**Dataset records**
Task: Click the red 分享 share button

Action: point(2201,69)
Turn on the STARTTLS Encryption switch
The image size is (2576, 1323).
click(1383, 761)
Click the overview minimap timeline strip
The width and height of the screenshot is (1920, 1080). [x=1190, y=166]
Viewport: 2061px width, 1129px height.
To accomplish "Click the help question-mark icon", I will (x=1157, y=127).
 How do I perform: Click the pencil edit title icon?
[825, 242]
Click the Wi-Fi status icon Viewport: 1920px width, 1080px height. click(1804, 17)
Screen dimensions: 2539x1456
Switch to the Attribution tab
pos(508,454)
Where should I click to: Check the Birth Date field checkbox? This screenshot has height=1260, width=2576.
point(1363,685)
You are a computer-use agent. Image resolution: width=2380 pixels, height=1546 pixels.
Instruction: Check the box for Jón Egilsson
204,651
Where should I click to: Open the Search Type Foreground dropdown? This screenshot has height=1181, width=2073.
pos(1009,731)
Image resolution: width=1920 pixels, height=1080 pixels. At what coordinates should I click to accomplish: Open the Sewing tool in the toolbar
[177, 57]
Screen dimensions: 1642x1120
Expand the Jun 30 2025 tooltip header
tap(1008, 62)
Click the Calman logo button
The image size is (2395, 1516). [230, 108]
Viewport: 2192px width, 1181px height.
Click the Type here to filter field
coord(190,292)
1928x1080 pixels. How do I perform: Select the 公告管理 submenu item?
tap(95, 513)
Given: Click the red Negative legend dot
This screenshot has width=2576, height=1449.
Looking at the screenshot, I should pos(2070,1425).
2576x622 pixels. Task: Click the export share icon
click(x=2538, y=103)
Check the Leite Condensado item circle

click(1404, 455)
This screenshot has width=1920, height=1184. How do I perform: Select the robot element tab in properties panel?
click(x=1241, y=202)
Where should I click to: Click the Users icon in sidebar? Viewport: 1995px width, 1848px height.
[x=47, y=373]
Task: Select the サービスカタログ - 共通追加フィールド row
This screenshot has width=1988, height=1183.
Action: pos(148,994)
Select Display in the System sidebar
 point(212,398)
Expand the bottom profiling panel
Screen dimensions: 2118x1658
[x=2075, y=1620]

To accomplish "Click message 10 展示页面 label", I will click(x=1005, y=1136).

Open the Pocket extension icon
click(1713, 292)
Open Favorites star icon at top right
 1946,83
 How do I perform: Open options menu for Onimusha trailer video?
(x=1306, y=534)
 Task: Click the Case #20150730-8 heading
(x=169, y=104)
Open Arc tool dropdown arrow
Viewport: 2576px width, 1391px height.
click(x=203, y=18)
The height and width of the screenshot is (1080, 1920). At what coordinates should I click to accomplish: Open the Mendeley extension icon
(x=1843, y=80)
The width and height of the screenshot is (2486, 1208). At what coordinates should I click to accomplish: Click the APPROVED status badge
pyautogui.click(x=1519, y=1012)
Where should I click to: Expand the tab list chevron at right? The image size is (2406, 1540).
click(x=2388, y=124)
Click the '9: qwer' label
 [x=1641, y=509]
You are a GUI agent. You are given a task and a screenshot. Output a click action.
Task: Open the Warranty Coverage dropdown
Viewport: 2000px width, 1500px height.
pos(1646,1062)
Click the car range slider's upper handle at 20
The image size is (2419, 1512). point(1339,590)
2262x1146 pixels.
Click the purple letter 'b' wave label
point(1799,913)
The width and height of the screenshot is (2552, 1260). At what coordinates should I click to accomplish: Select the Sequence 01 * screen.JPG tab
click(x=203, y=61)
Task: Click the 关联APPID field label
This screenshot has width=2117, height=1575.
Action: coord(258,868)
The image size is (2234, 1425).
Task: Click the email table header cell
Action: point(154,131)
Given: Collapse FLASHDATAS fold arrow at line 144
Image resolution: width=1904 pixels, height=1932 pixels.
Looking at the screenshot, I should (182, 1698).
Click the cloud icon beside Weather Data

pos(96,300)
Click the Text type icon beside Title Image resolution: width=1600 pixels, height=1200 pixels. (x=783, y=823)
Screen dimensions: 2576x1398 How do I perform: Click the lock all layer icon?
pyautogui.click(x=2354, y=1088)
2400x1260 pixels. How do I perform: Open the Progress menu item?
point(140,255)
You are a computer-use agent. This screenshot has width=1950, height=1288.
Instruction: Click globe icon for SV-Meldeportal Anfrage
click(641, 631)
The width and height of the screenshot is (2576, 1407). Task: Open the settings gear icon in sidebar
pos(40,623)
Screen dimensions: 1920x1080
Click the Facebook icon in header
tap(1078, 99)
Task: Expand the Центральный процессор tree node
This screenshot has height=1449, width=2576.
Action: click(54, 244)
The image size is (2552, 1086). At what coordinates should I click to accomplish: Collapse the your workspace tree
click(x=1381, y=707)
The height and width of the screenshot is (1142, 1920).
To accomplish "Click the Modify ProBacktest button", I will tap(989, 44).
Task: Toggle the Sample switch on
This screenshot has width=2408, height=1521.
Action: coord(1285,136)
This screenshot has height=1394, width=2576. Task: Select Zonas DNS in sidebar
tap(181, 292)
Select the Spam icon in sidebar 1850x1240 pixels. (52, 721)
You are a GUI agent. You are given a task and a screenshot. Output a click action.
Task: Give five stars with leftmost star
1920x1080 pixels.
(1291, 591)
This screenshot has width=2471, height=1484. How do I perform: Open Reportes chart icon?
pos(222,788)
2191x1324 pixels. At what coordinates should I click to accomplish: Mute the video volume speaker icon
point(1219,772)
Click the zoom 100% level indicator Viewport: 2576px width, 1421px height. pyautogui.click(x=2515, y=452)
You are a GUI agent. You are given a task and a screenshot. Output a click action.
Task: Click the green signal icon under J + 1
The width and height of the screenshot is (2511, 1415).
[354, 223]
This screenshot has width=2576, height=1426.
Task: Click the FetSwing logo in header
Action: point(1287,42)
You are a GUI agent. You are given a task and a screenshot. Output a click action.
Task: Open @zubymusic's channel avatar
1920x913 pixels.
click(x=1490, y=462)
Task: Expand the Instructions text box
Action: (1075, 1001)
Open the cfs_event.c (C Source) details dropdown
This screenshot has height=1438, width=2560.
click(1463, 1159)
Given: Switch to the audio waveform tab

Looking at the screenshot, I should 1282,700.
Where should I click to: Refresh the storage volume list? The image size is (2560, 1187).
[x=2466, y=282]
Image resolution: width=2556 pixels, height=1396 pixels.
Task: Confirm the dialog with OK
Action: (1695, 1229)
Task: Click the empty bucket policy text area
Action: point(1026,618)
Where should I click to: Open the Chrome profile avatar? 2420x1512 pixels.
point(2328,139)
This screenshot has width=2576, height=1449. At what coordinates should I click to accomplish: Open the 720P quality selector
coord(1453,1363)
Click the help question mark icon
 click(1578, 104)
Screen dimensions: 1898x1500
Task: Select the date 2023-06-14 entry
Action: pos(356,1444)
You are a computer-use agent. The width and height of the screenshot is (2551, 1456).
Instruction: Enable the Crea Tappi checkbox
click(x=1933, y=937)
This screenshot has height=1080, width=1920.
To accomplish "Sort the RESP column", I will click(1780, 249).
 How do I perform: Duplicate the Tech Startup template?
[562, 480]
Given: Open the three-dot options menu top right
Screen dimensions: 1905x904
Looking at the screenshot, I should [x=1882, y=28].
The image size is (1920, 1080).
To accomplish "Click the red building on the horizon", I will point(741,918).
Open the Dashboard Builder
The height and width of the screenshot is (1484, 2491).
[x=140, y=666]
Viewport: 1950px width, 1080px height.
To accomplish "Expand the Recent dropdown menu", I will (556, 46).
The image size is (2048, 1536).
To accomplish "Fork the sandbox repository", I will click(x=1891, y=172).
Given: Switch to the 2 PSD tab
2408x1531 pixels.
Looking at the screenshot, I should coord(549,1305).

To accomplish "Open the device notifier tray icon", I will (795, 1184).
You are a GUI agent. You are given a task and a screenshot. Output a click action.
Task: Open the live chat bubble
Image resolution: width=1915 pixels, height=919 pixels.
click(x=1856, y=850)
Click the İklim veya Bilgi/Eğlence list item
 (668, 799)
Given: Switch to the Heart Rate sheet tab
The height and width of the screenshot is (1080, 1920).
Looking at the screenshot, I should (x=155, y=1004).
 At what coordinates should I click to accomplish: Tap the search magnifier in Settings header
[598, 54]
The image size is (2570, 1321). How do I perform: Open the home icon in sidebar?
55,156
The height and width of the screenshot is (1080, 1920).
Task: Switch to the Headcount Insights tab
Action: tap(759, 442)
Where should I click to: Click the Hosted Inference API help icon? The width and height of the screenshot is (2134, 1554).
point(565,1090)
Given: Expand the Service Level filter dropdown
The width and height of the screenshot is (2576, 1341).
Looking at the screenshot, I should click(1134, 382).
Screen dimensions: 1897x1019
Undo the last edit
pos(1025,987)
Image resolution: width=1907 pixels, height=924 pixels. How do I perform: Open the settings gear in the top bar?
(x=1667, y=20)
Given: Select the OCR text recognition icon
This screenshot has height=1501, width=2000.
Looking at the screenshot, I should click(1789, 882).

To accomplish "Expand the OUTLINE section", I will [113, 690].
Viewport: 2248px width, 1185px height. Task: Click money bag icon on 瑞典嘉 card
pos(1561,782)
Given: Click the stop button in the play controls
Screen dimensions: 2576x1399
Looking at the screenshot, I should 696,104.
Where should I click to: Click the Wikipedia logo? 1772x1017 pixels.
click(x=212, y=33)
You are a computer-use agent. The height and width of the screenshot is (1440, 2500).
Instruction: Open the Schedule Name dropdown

**What you have to do**
In the entries above, please find the line with "The image size is (2552, 1086)." and the line with "Task: Click the green signal icon under J + 1", then write out exactly those two lines and every line between them, and nothing more.

**Solution**
The image size is (2552, 1086). At what coordinates should I click to accomplish: Collapse the your workspace tree
click(x=1381, y=707)
The height and width of the screenshot is (1142, 1920).
To accomplish "Click the Modify ProBacktest button", I will tap(989, 44).
Task: Toggle the Sample switch on
This screenshot has width=2408, height=1521.
Action: coord(1285,136)
This screenshot has height=1394, width=2576. Task: Select Zonas DNS in sidebar
tap(181, 292)
Select the Spam icon in sidebar 1850x1240 pixels. (52, 721)
You are a GUI agent. You are given a task and a screenshot. Output a click action.
Task: Give five stars with leftmost star
1920x1080 pixels.
(1291, 591)
This screenshot has width=2471, height=1484. How do I perform: Open Reportes chart icon?
pos(222,788)
2191x1324 pixels. At what coordinates should I click to accomplish: Mute the video volume speaker icon
point(1219,772)
Click the zoom 100% level indicator Viewport: 2576px width, 1421px height. pyautogui.click(x=2515, y=452)
You are a GUI agent. You are given a task and a screenshot. Output a click action.
Task: Click the green signal icon under J + 1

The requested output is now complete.